The image field 8 has an x-extension of twice 13 mm and a y-extension of 1 mm. The projection optics 33 is optimized for an operating wavelength of the illumination light 3 of 13.5 nm.

A boundary of a diaphragm surface of the diaphragm (see also Table 6 for Fig. 32) results from puncture points on the diaphragm surface of all beams of the illumination light 3, the image side propagate at the field center point with a full image-side telecentric aperture in the direction of the diaphragm surface.

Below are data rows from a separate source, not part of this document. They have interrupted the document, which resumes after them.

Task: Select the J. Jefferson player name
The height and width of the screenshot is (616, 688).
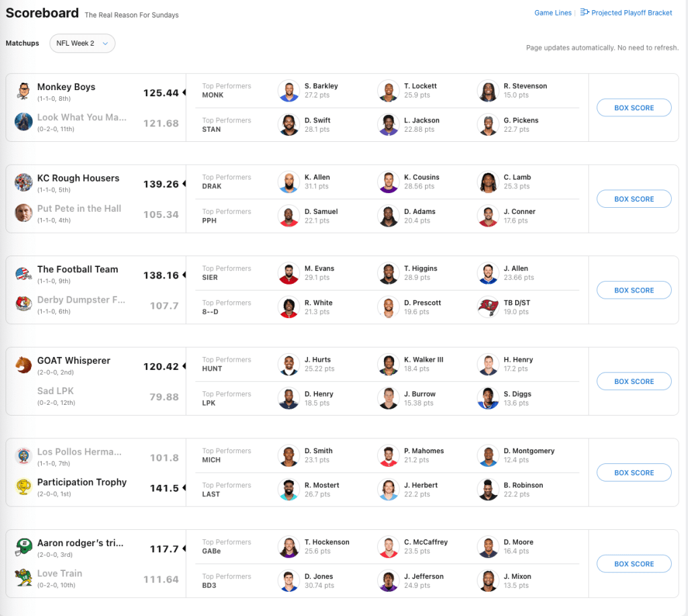Action: pos(424,576)
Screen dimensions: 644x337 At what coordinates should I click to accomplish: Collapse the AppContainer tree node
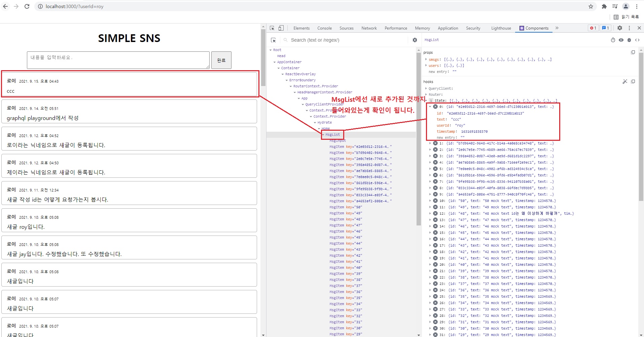point(275,62)
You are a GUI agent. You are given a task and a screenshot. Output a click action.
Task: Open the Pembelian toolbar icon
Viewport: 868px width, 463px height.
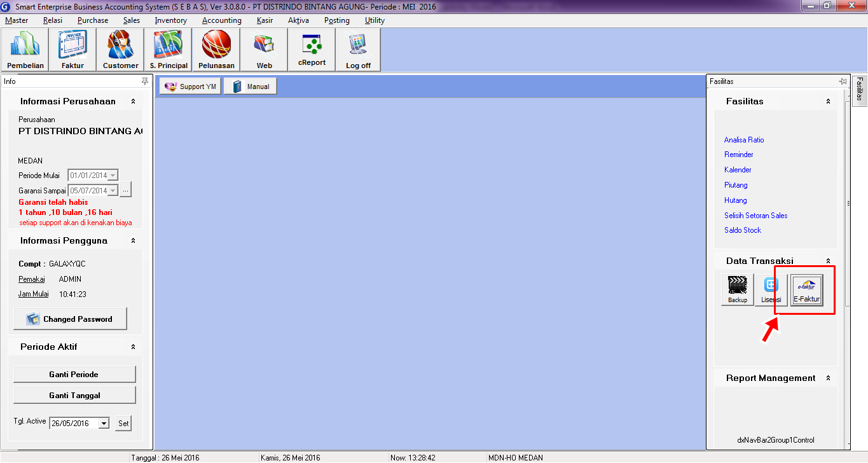[25, 50]
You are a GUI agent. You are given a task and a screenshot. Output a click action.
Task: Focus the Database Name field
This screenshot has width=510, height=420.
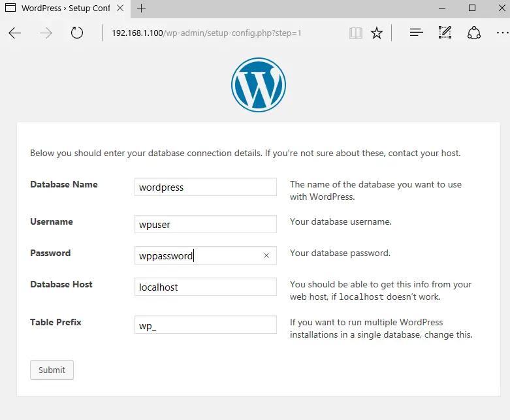click(x=205, y=187)
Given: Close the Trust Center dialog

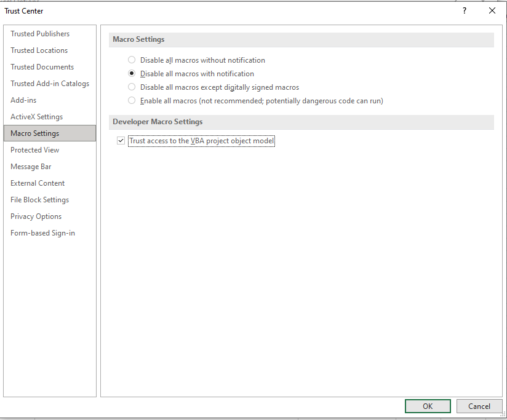Looking at the screenshot, I should tap(492, 10).
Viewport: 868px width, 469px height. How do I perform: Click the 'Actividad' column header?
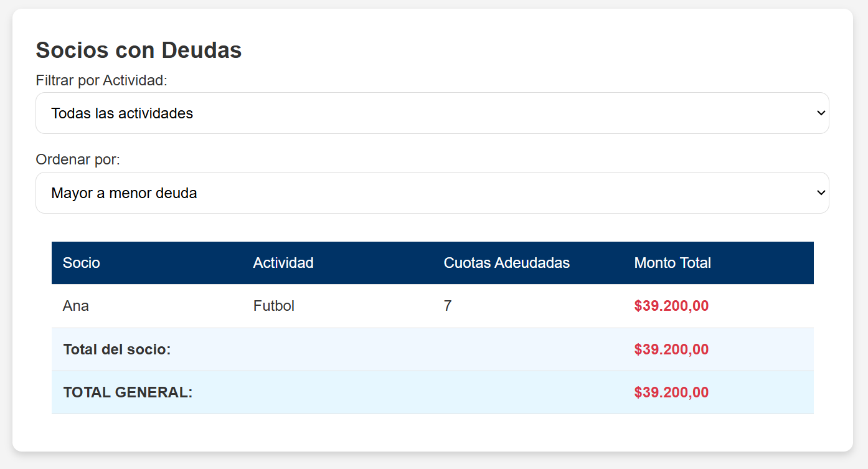point(283,263)
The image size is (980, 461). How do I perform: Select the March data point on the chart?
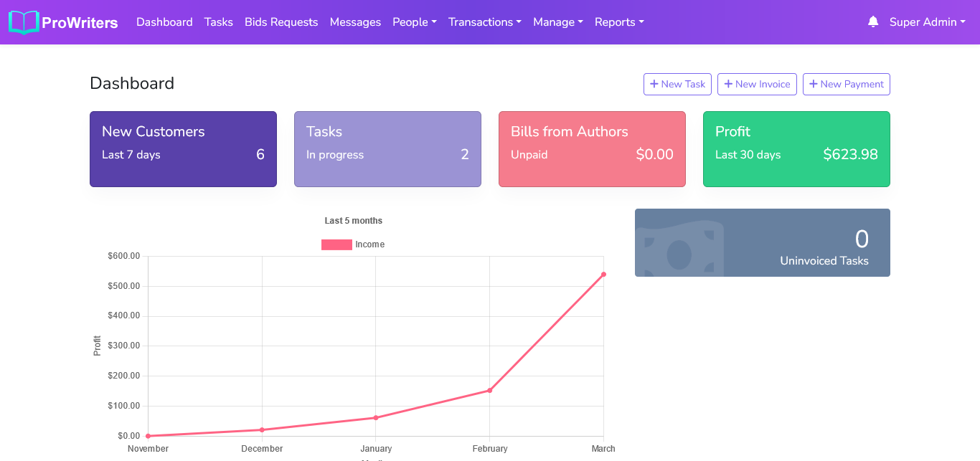pyautogui.click(x=603, y=274)
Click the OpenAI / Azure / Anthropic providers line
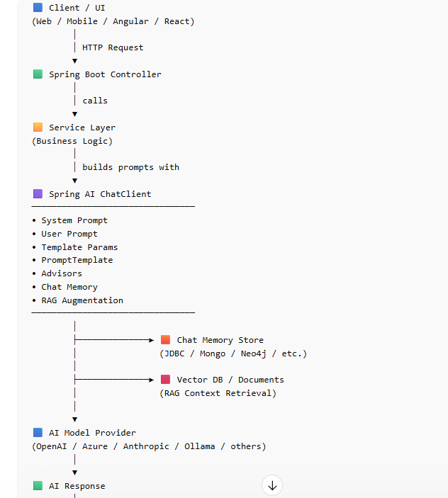Image resolution: width=448 pixels, height=498 pixels. pyautogui.click(x=149, y=446)

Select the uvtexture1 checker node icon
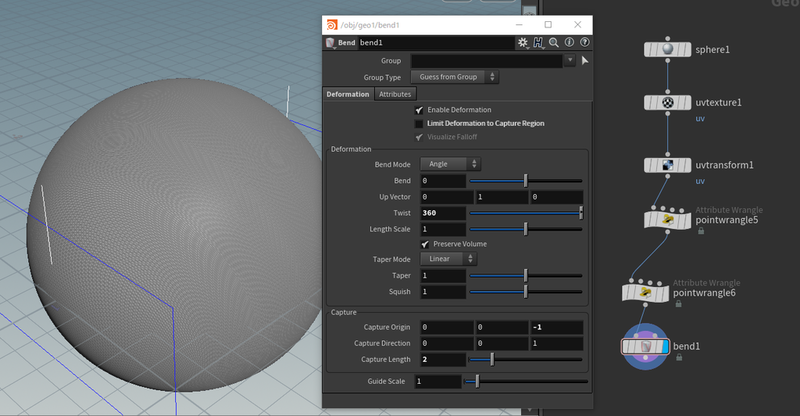pyautogui.click(x=667, y=103)
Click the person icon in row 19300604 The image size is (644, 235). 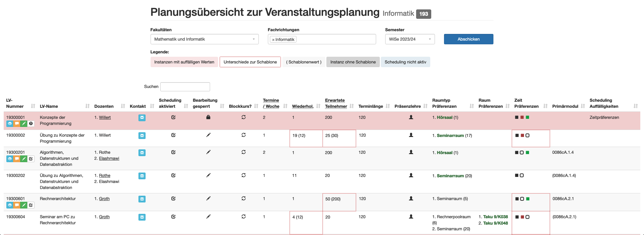pos(411,217)
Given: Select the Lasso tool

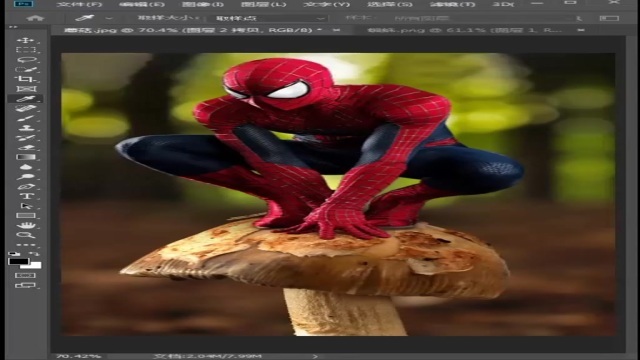Looking at the screenshot, I should coord(26,60).
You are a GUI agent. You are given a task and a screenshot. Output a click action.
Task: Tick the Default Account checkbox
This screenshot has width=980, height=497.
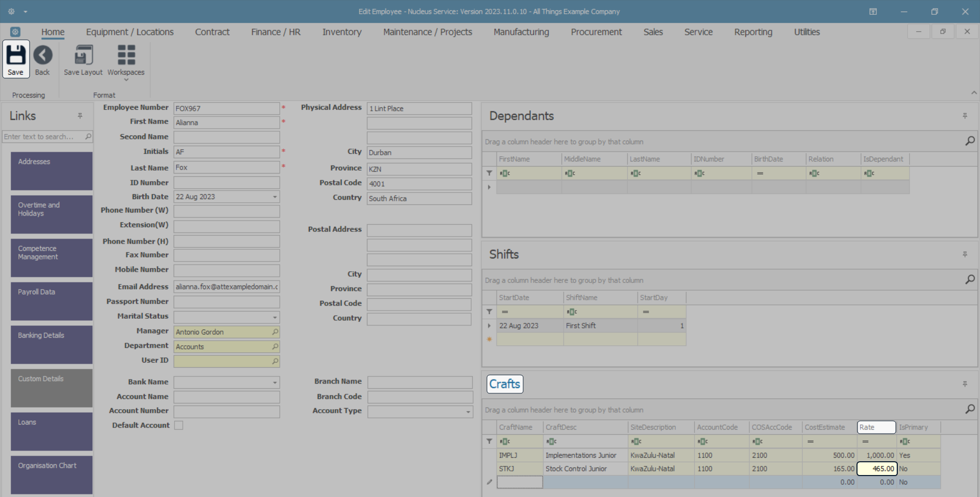click(x=179, y=425)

When the aperture is designed as an aperture diaphragm, the boundary is an inner boundary.

The diaphragm AS can lie in one plane or can also be embodied in three dimensions. The extent of the diaphragm AS can be smaller in the scanning direction (y) than in the cross-scanning direction (x).

A length of the projection optics 33 in the z-direction, that is, a distance between the object plane 5 and the image plane 9, is about 2500 mm.

A pupil obscuration in projection optics 33 is 15% of the total aperture of the entrance pupil. Less than 15% of the numerical aperture are therefore obscured due to the passage opening 17. The construction of the obscurant boundary takes place analogously to the construction of the diaphragm boundary explained above in connection with the diaphragm 18. When executed as Obskurationsbrende it is at the boundary to an outer boundary of the aperture. In a system pupil of the projection optics 33, an area that can not be illuminated due to the obscuration is less than 0.15 ^{2 of} the area of the entire system pupil. The unilluminated area within the system pupil may have a different extent in the x-direction than in the y-direction. The unilluminated area in the system pupil may be round, elliptical be table, square or rectangular. This non-illuminable area in the system pupil may also be decentered with respect to a center of the system pupil in the x-direction and / or in the y-direction. A y-distance dois (object-to-image offset) between a central object field point and a central image field point is about 1100 mm. A working distance between the mirror M5 and the image plane 9 is 90 mm.

The mirrors of the projection optics 33 can be accommodated in a cuboid with the xyz edge lengths 913 mm × 1418 mm × 1984 mm.

The projection optics 33 is approximately telecentric on the image side.

A further embodiment of a projection optics 34, which can be used instead of the projection optics 7 in the projection exposure apparatus 1 according to FIG. 1, will be explained below with reference to FIGS. 33 and 35. FIG. 33 again shows a meridional section and FIG. 35 shows a sagittal view of the projection optics 34. Components and functions which have already been explained above in connection with FIGS. 1 to 32 and 34 optionally carry the same reference numbers and become not discussed again in detail.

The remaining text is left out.